The rest of the paper is organized as follows: In Section 2, some significant literature is reviewed related to the study. Section 3 expounds on the proposed mathematical model for green supply chains. Section 4 introduces the theoretical foundation of the two-stage heuristic algorithm employed. Furthermore, in Section 5, a practical case study is presented to analyze and demonstrate the proposed model and algorithm, with the goal of minimizing the total cost and carbon emissions of intermediate enterprises while maximizing their benefits. Finally, Section 6 summarizes the research work and offers prospects for future studies.

2. Literature Review

A supply chain is a complex system that connects the supply and demand sides. It encompasses the entire process from production to consumption of raw materials, components, intermediate products, and final products. It consists of various activities such as planning, procurement, production, logistics, sales, and after-sales. Throughout the movement of materials and products in these activities, pollution control and environmental protection often face regulatory and market pressures. Therefore, GSCM has gradually emerged as an ecological modernization tool for core companies [13], balancing productivity and environmental resources. Its aim is to protect resources, reduce pollution, and achieve sustainable environmental development [14]. In addition, both developed and developing countries are actively promoting carbon neutrality policies and establishing relevant laws and regulations. This has accelerated the cooperation and development between the environment and the supply chain, further driving the application of GSCM in different industries [15]. GSCM has become an important means to enhance environmental image, meet public expectations for environmental protection, and improve supply chain operations.
GSCM incorporates environmental factors into supply chain management [16], which mainly include the following: (1) international environmental management; (2) green purchasing; (3) collaboration between customers and the environment; (4) green logistics; (5) ecological design [17]. In the supply chain network, both suppliers in the upstream and demand customers in the downstream play crucial roles.
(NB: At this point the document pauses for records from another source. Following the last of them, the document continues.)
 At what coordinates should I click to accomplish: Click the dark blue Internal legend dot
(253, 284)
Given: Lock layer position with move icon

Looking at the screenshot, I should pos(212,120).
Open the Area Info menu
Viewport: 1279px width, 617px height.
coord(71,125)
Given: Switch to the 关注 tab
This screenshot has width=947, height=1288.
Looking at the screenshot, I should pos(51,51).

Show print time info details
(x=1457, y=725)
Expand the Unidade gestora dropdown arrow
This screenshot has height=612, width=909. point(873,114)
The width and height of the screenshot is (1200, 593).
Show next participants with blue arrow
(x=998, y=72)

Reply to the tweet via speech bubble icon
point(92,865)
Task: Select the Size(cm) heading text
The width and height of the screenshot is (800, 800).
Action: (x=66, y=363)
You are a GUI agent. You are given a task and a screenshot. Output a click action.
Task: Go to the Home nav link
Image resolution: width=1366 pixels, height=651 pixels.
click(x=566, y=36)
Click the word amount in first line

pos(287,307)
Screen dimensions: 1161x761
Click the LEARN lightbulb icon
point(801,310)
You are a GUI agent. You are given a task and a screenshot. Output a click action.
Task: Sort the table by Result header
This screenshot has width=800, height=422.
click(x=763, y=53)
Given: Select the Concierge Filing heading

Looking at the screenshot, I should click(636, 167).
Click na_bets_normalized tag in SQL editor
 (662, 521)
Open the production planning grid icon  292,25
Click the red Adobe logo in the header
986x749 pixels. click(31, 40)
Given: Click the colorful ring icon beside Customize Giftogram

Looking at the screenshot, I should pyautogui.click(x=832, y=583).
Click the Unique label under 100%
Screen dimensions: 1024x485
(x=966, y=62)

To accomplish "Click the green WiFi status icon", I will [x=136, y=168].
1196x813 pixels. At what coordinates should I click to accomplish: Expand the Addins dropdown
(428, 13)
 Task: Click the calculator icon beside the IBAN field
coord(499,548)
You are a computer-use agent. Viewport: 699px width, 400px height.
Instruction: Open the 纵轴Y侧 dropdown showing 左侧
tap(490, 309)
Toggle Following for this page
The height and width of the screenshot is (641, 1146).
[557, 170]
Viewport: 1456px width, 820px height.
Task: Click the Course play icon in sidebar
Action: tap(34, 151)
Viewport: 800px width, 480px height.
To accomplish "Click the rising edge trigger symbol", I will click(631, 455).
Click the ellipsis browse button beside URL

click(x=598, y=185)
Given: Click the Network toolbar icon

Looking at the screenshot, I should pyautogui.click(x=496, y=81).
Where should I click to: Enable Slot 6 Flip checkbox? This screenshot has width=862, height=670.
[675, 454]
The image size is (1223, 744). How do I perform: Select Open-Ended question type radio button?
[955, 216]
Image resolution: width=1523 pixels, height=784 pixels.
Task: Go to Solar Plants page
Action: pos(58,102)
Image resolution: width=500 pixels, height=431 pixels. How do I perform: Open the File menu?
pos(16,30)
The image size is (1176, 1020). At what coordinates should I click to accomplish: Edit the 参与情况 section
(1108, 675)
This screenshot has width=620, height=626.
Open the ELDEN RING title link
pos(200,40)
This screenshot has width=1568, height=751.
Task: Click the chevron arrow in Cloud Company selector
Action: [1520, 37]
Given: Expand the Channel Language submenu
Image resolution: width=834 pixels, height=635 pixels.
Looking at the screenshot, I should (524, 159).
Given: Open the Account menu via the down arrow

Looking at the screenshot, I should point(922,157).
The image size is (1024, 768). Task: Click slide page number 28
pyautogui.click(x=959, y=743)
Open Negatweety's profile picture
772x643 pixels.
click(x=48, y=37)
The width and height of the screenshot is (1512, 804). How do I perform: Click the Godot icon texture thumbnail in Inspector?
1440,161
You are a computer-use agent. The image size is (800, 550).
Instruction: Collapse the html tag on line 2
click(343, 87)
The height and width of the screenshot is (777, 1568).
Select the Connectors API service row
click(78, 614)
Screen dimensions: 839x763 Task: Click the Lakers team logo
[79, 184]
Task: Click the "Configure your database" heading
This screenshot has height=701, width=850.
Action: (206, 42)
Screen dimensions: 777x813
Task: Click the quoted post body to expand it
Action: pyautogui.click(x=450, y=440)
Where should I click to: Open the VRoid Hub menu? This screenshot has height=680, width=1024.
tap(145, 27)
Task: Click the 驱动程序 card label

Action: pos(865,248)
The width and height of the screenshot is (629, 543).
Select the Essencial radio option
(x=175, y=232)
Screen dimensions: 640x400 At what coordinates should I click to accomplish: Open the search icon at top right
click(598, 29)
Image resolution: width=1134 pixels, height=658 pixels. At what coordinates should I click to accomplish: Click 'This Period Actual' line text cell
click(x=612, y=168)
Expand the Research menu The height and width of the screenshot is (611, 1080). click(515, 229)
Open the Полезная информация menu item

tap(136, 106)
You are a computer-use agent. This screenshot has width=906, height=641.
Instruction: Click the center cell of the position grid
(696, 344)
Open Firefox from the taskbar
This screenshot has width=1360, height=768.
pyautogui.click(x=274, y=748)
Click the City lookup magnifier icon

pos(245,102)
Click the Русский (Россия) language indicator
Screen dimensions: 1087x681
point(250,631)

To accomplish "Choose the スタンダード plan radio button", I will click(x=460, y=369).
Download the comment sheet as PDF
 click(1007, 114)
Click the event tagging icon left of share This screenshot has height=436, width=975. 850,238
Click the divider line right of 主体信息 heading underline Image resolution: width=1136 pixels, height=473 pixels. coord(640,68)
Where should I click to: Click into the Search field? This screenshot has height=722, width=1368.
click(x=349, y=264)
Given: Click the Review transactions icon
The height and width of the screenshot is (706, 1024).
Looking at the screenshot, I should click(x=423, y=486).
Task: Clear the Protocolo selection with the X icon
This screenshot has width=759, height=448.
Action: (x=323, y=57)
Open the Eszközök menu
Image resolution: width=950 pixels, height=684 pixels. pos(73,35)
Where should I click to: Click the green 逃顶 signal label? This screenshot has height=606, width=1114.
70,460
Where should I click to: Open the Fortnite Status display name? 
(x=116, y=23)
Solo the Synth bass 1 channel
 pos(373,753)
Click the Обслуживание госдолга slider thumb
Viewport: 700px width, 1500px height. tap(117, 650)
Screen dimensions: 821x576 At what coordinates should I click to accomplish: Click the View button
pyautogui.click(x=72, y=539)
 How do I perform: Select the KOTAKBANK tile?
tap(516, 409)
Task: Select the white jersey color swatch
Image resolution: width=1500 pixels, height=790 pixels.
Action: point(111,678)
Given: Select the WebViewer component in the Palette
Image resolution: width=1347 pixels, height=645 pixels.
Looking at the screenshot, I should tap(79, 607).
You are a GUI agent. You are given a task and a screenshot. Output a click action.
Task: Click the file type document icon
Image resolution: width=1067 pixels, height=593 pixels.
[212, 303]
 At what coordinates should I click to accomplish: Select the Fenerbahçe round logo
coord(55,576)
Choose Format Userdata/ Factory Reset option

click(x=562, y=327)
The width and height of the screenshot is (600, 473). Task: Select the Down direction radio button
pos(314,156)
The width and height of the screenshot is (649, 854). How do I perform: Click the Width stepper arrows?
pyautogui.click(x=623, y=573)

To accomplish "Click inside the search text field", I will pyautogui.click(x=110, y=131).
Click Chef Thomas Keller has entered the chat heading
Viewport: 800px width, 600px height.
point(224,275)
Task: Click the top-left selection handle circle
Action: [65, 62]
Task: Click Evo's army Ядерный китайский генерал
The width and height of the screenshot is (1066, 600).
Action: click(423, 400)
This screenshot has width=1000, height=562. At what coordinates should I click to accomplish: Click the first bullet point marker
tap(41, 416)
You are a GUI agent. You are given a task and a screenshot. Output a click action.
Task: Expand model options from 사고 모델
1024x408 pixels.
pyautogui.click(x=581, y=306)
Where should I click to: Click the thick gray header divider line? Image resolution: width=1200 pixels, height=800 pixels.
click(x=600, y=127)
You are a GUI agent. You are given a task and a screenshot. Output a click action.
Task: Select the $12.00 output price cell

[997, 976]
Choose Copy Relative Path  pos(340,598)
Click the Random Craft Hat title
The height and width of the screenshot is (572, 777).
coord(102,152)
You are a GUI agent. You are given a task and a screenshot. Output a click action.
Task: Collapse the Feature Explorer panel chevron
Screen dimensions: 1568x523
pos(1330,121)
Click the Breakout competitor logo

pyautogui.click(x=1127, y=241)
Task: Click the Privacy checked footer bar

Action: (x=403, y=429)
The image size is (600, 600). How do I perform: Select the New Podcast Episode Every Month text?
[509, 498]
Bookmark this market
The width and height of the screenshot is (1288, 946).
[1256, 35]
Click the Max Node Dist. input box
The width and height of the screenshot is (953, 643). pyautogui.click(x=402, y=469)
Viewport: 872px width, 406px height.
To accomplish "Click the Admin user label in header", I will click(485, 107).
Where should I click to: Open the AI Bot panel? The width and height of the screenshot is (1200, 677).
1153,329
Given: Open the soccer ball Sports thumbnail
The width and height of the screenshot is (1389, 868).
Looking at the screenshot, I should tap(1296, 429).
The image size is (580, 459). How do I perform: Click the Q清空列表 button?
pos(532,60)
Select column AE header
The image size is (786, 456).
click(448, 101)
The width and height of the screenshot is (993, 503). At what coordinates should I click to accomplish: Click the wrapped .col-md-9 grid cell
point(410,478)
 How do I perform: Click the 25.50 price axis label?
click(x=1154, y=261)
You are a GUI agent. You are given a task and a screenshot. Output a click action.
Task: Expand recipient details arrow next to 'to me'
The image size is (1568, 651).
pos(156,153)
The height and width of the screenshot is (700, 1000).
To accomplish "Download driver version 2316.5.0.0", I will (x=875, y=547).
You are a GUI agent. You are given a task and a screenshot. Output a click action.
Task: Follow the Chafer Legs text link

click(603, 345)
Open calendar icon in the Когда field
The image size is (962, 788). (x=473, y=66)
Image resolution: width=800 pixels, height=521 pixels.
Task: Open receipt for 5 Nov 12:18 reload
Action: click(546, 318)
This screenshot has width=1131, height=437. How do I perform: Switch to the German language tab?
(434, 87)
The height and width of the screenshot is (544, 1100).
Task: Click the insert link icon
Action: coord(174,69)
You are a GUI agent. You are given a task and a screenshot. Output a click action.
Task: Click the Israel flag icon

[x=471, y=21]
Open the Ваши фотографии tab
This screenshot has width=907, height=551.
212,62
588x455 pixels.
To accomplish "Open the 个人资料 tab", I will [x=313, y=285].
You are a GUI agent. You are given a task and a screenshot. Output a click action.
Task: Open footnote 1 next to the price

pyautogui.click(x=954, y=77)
Tseng et al. [18] summarized GSCM and indicated that the GSCM network includes suppliers, manufacturers, customers, and logistics service providers, forming a closed-loop system. They also highlighted the development trends and future challenges of GSCM. Kumar et al. [19] developed a green supply chain model that involved manufacturers and retailers. They focused on the manufacturing and remanufacturing processes to deliver consumer goods rapidly, considering carbon emission costs as part of manufacturers’ and suppliers’ holding and degradation costs. Martí et al. [20] considered demand uncertainty and supply chain response decisions under different carbon policies. They constructed a green supply chain network and proved the effectiveness of GSCM. Diabat et al. [21] proposed a facility location model for supply chains, taking into account carbon emissions in manufacturing, warehousing, and transportation processes. This model aimed to minimize fixed and distribution costs to the greatest extent possible.
Meanwhile, selecting appropriate green suppliers is crucial for node enterprises to combat pollution and environmental pressures. Therefore, Yang et al. [22] analyzed the green innovation criteria of GSCM and established an integrated multi-criteria decision model with fuzzy hierarchical analysis to select the best cooperative suppliers. Govindan et al. [23] applied GSCM in the paper industry, focusing on paper recycling and green purchasing. They proposed models for optimal green supplier selection and order allocation to reduce greenhouse gas emissions and costs in the production process. The effectiveness of the models was demonstrated by reducing carbon emissions by 26.2% in a paper manufacturing company. Islam et al. [24] proposed a three-stage solution framework combining deep learning, principal component analysis, and optimization techniques to address supplier selection and order allocation problems. They conducted experiments using a real dataset from the Canadian meat industry to validate their approach. Aiming at the supplier selection problem of chemical enterprises, Wang et al. [25] proposed a kind of spherical fuzzy analytic hierarchy process based on compromise decisions, which can help enterprises realize the sustainability of the supply chain. Tirkolaee et al. [26] considered three levels of the supply chain: suppliers, central warehouses, and retailers. They explored sustainable supplier selection methods for a two-tier supply chain based on fuzzy decision-making and multi-objective programming, aligning with GSCM standards. Most of these studies focused on the sustainability index of suppliers and how to allocate orders. However, it is equally important to consider carbon emissions during the transportation process after the order allocation between suppliers and focal firms.
Green logistics is also an important component of GSCM, often manifested as the green vehicle routing problem (GVRP) [27]. Tseng et al. [18] emphasized green logistics in GSCM, aiming to improve environmental performance by minimizing greenhouse gas emissions through logistics operations. Liu et al. [28] studied green logistics problems with time windows, considering the impact of time-varying factors such as vehicle speed, passenger load, driving speed, and driving time on carbon emissions. They proposed an improved ant colony algorithm based on congestion avoidance for problem-solving. Rauniyar et al. [29] considered the minimization of carbon dioxide emissions and total distance in green logistics. They utilized a new variant of NSGA-II, which is a multi-objective approach, to obtain the optimal solutions. Li et al. [30] incorporated energy costs and greenhouse gas emission costs into green logistics for cold chain management. They applied an improved particle swarm optimization algorithm to solve the problem and discussed the impact of changing the vehicle’s maximum load on the total supply chain cost and greenhouse gas emissions. Zhang et al. [31] aimed to reduce carbon emissions in logistics distribution by establishing a logistics distribution model with optimization objectives including carbon emissions and product damage. They utilized an improved heuristic algorithm to solve the model. Yu et al. [32] proposed an improved branch-and-price (BAP) algorithm to precisely solve the time-dependent heterogeneous fleet green routing problem. This algorithm significantly reduces the number of branches and computational time. It can be observed that many existing research studies on green logistics mainly employ traditional heuristic methods and their variations, such as genetic algorithms, ant colony algorithms [33], grasshopper optimization algorithms [34], and particle swarm algorithms [30], while few utilize new heuristic algorithms.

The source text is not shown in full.